* [Task goal] Rewrite everything from the line containing "The height and width of the screenshot is (1440, 2560)." down to the line containing "point(50,322)", changing "speech bubble" to "chat bubble" and leaving all else as it stands.

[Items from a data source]
┌──
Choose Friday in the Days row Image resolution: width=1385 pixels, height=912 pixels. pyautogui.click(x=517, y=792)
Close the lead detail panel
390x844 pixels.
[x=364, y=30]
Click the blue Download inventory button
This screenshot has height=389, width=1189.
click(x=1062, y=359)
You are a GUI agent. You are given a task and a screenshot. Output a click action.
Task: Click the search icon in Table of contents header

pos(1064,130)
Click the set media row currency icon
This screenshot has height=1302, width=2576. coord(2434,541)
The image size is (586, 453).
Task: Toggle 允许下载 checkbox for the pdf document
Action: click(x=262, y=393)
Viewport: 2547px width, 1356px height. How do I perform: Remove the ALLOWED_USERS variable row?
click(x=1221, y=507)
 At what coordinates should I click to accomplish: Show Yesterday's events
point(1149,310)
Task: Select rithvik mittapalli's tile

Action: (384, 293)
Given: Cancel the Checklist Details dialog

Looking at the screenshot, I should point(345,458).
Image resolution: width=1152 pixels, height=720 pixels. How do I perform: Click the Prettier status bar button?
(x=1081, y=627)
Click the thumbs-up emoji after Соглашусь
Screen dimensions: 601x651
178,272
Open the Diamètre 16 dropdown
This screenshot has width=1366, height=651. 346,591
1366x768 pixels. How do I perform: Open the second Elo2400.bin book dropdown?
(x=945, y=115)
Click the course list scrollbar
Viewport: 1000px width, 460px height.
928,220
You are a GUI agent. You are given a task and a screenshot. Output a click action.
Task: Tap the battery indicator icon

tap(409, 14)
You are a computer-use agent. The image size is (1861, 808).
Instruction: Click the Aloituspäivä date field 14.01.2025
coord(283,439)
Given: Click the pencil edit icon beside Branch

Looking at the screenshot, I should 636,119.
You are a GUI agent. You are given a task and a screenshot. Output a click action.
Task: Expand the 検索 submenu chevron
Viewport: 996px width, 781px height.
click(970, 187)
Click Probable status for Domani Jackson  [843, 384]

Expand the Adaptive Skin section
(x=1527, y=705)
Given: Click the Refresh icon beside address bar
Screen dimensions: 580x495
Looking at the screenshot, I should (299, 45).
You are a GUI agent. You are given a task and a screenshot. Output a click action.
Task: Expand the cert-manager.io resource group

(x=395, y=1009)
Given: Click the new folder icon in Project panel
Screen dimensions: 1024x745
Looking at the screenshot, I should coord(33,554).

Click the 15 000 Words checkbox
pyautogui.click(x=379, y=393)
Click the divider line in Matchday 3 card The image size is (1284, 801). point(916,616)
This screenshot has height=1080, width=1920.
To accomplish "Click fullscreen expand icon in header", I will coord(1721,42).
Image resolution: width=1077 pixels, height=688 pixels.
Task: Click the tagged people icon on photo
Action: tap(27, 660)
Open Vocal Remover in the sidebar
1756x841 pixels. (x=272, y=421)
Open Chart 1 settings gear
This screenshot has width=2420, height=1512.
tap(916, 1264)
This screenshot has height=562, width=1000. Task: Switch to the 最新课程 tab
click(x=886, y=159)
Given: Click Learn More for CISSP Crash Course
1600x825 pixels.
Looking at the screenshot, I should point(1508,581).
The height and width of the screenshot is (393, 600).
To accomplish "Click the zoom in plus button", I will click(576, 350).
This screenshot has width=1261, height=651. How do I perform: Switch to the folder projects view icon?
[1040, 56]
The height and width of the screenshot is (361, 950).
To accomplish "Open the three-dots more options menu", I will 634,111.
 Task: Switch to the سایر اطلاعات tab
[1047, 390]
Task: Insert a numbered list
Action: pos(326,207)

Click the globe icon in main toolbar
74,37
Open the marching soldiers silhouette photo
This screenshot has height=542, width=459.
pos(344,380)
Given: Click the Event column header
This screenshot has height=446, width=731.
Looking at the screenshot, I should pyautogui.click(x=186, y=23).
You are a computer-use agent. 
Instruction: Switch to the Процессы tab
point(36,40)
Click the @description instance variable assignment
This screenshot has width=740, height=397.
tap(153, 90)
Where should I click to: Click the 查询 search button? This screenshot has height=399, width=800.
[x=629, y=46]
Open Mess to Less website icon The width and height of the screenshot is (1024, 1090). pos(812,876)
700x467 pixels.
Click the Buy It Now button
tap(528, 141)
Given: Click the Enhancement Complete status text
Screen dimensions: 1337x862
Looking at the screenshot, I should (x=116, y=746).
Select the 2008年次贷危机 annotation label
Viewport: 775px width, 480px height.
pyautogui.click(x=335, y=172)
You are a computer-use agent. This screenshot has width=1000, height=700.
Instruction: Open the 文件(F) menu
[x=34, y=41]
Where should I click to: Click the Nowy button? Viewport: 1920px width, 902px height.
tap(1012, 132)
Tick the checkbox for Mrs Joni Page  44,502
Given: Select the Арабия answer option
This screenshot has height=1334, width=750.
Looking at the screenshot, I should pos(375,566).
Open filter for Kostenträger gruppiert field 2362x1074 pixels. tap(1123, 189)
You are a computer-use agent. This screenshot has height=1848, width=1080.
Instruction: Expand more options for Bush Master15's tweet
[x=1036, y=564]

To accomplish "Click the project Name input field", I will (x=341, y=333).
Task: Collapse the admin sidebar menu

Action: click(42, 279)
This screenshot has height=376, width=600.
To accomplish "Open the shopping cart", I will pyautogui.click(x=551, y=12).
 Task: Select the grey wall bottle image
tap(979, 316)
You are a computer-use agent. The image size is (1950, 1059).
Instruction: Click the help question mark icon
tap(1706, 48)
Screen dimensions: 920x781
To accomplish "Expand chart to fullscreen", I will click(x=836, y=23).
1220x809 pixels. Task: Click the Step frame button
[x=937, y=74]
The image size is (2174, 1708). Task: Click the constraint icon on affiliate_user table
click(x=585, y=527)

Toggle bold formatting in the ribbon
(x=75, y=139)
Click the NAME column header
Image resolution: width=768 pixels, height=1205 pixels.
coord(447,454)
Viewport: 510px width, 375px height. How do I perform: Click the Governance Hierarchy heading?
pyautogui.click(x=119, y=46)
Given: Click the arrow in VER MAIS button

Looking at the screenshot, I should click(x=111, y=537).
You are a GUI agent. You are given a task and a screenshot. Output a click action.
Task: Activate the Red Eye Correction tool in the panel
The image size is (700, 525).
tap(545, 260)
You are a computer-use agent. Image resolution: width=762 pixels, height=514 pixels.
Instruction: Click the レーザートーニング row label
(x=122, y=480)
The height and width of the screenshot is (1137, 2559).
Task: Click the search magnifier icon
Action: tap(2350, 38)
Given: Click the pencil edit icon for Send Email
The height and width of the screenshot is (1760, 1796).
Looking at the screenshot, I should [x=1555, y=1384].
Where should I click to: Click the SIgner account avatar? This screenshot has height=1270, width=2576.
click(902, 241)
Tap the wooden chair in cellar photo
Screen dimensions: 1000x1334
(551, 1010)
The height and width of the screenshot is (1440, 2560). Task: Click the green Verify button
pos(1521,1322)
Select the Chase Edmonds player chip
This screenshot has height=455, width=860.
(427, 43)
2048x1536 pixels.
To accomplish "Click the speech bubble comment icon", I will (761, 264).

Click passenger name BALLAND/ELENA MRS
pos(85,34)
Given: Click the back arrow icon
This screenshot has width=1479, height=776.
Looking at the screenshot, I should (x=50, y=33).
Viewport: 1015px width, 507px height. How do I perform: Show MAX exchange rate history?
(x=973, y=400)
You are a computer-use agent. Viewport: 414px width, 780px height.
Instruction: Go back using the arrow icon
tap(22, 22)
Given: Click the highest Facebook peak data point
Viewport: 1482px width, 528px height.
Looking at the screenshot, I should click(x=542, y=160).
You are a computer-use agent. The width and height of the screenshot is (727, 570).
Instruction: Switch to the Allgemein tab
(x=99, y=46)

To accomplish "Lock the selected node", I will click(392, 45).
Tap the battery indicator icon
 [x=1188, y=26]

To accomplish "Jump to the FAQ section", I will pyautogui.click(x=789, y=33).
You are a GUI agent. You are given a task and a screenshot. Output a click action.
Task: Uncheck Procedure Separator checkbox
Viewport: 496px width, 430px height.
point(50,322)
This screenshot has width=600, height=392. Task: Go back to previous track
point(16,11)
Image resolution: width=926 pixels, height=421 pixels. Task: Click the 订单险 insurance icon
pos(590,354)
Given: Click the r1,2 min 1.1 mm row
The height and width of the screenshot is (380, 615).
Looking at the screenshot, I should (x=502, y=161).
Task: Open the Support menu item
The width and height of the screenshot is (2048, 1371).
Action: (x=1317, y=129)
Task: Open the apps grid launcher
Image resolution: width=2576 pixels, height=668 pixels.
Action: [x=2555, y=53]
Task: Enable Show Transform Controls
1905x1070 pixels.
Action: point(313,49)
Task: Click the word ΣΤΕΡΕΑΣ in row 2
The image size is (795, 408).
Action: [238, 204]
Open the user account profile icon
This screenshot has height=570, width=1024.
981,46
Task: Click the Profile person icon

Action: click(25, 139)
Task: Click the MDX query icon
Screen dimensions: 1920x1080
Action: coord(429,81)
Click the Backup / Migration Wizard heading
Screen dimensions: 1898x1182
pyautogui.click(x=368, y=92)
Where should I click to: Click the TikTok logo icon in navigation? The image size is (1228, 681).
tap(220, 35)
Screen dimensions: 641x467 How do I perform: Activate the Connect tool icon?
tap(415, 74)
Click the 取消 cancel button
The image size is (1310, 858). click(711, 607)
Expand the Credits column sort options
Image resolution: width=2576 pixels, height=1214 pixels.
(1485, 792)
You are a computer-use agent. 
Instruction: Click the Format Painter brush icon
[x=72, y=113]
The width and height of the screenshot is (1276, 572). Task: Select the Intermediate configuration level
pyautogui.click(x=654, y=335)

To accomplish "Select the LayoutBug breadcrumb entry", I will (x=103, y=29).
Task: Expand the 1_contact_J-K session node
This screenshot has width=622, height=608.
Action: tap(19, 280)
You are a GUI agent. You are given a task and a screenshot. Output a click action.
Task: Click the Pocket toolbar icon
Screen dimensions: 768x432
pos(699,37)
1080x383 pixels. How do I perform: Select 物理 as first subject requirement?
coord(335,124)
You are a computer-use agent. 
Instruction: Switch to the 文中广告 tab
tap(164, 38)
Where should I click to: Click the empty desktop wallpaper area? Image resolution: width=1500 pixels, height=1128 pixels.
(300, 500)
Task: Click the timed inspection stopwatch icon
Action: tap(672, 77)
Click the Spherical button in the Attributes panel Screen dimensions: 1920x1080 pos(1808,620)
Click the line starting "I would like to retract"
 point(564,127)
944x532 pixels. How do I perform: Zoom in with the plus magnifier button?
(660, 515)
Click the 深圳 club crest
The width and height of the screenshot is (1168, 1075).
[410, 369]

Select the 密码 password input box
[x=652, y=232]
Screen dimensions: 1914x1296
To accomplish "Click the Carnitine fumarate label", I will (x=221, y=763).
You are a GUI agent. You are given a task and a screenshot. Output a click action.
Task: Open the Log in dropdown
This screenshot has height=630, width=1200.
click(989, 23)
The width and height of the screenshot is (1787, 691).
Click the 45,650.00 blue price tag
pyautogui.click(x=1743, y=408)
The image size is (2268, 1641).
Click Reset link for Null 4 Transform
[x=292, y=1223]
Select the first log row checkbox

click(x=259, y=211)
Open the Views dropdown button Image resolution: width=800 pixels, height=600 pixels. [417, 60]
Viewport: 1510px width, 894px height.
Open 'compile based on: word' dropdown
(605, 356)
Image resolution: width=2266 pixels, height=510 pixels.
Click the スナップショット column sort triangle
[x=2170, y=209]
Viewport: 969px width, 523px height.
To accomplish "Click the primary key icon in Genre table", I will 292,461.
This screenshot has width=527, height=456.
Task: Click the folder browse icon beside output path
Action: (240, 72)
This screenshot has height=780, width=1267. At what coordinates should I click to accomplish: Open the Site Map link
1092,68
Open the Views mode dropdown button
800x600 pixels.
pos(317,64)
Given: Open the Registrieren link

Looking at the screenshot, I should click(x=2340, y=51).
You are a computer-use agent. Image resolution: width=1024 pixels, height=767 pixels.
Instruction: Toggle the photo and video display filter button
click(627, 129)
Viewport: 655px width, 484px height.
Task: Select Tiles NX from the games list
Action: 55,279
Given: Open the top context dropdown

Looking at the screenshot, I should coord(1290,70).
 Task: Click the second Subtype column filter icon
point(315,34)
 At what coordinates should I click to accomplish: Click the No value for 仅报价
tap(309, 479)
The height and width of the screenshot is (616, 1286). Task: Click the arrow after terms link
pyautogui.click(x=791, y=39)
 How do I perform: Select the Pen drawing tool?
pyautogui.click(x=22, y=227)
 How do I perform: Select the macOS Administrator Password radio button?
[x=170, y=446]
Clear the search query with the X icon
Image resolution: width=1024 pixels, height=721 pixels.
└──
* [Completed exercise]
The height and width of the screenshot is (1440, 2560). Task: Click the green Verify button
pos(1521,1322)
Select the Chase Edmonds player chip
This screenshot has height=455, width=860.
(427, 43)
2048x1536 pixels.
To accomplish "Click the chat bubble comment icon", I will (761, 264).

Click passenger name BALLAND/ELENA MRS
pos(85,34)
Given: Click the back arrow icon
This screenshot has width=1479, height=776.
Looking at the screenshot, I should (x=50, y=33).
Viewport: 1015px width, 507px height. How do I perform: Show MAX exchange rate history?
(x=973, y=400)
You are a computer-use agent. Viewport: 414px width, 780px height.
Instruction: Go back using the arrow icon
tap(22, 22)
Given: Click the highest Facebook peak data point
Viewport: 1482px width, 528px height.
Looking at the screenshot, I should click(x=542, y=160).
You are a computer-use agent. The width and height of the screenshot is (727, 570).
Instruction: Switch to the Allgemein tab
(x=99, y=46)

To accomplish "Lock the selected node", I will click(392, 45).
Tap the battery indicator icon
 [x=1188, y=26]

To accomplish "Jump to the FAQ section", I will pyautogui.click(x=789, y=33).
You are a GUI agent. You are given a task and a screenshot. Output a click action.
Task: Uncheck Procedure Separator checkbox
Viewport: 496px width, 430px height.
point(50,322)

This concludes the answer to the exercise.